TAREAS:
- A) Enumera todas las señales que, según el texto sobre los cuentos populares y Ulises, prueban la identidad de Ulises a su regreso a Itaca.
- B) Prolonga el texto sobre los cuentos populares y Ulises a partir de su última frase.

Se podría pensar que los cuentos populares del segundo tipo son los que expresan más
directamente el deseo popular de invertir los papeles sociales y los destinos
individuales, mientras que los del primero dejan traslucir ese deseo de manera más
atenuada, como restauración de un hipotético orden precedente. Pero pensándolo
bien, la extraordinaria fortuna del pastorcito o la pastorcita representan sólo una
ilusión milagrera y consoladora, que después será ampliamente continuada por la
novela popular y sentimental. Mientras que, en cambio, las desventuras del príncipe o
de la reina desgraciada unen la imagen de la pobreza con la idea de un derecho
pisoteado, de una injusticia que se ha de reivindicar, es decir, fijan (en el plano de la
fantasía, donde las ideas pueden echar raíces en forma de figuras elementales) un
punto que será fundamental para toda la toma de conciencia social de la época
moderna, desde la Revolución francesa en adelante.
En el inconsciente colectivo el príncipe disfrazado de pobre es la prueba de que todo
pobre es en realidad un príncipe, víctima de una usurpación, que debe reconquistar su
reino. Ulises o Guerin Meschino o Robin Hood, reyes o hijos de reyes o nobles
caballeros caídos en desgracia, cuando triunfen sobre sus enemigos restaurarán una
sociedad de justos en la que se reconocerá su verdadera identidad.
¿Pero sigue siendo la misma identidad de antes? El Ulises que llega a Itaca como un
viejo mendigo, irreconocible para todos, tal vez no sea ya la misma persona que el
Ulises que partió rumbo a Troya. No por nada había salvado su vida cambiando su
nombre por el de Nadie. El único reconocimiento inmediato y espontáneo es el del
perro Argos, como si la continuidad del individuo se manifestase solamente a través de
señales perceptibles para un ojo animal.
Las pruebas de su identidad son para la nodriza la huella de una dentellada de jabalí,
para su mujer el secreto de la fabricación del lecho nupcial con una raíz de olivo, para
el padre una lista de árboles frutales: señales todas que nada tienen de realeza, y que
equiparan a un héroe con un cazador furtivo, con un carpintero, con un hortelano. A
estas señales se añaden la fuerza física, una combatividad despiadada contra los
enemigos, y sobre todo el favor evidente de los dioses, que es lo que convence
también a Telémaco, pero sólo por un acto de fe.

DATOS RECOPILADOS:
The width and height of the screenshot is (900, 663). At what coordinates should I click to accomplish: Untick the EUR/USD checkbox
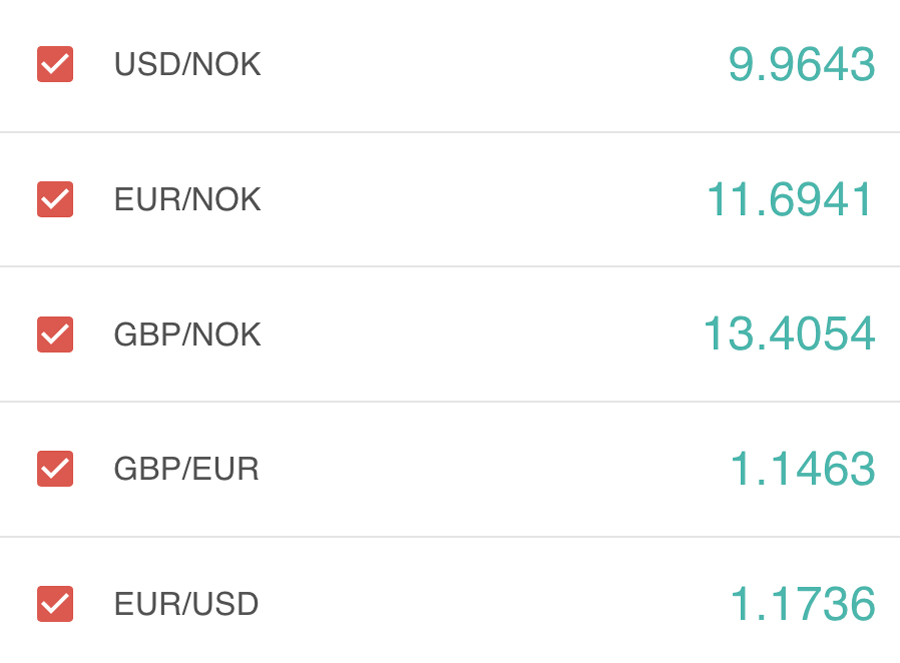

RESPUESTAS:
- A)
- La huella de una dentellada de jabalí (para la nodriza)
- El secreto de la fabricación del lecho nupcial con una raíz de olivo (para su mujer)
- Una lista de árboles frutales (para el padre)
- La fuerza física
- Una combatividad despiadada contra los enemigos
- El favor evidente de los dioses (lo que convence a Telémaco)

- B)
A su vez Ulises, irreconocible, al despertar en Itaca no reconoce su patria. Tendrá que
intervenir Atenea para garantizarle que Itaca es realmente Itaca. En la segunda mitad
de la Odisea, la crisis de identidad es general. Sólo el relato garantiza que los
personajes y los lugares son los mismos personajes y los mismos lugares. Pero
también el relato cambia. El relato que el irreconocible Ulises narra al pastor Eumeo,
después al rival Antinoo y a la misma Penélope, es otra Odisea, totalmente diferente:
las peregrinaciones que han llevado desde Creta hasta allí al personaje ficticio que él
dice ser, un relato de naufragios y piratas mucho más verosimil que el relato que él
mismo había contado al rey de los feacios. ¿Quién nos dice que no sea esta la
«verdadera» Odisea? Pero esta nueva Odisea remite a otra Odisea más: en sus viajes
el cretense había encontrado a Ulises: así es como Ulises cuenta de un Ulises que viaja
por países por donde la Odisea que se da por «verdadera» no lo hizo pasar.
Que Ulises es un mistificador ya se sabe antes de la Odisea. ¿No fue él quien ideó la
gran superchería del caballo? Y en el comienzo de la Odisea, las primeras evocaciones
de su personaje son dos flash-back de la guerra de Troya contados sucesivamente por
Elena y por Menelao: dos historias de simulación. En la primera penetra bajo
engañosos harapos en la ciudad sitiada llevando la mortandad; en la segunda está
encerrado dentro del caballo con sus compañeros y consigue impedir que Elena,
incitándolos a hablar, los desenmascare.
(En ambos episodios Ulises se encuentra frente a Elena: en el primero como una
aliada, cómplice de la simulación: en el segundo como adversaria que finge las voces
de las mujeres de los aqueos para inducirlos a traicionarse. El Papel de Elena resulta
contradictorio pero es siempre la contramarca de la simulación. De la misma manera,
también Penélope se presenta como una simuladora con la estratagema de la tela: la
tela de Penélope es una estratagema simétrica de la del caballo de Troya, y es a la par
un producto de la habilidad manual y de la falsificación: las dos principales cualidades
de Ulises son también las de Penélope.)
Si Ulises es un simulador, todo el relato que hace al rey de los feacios podría ser falso.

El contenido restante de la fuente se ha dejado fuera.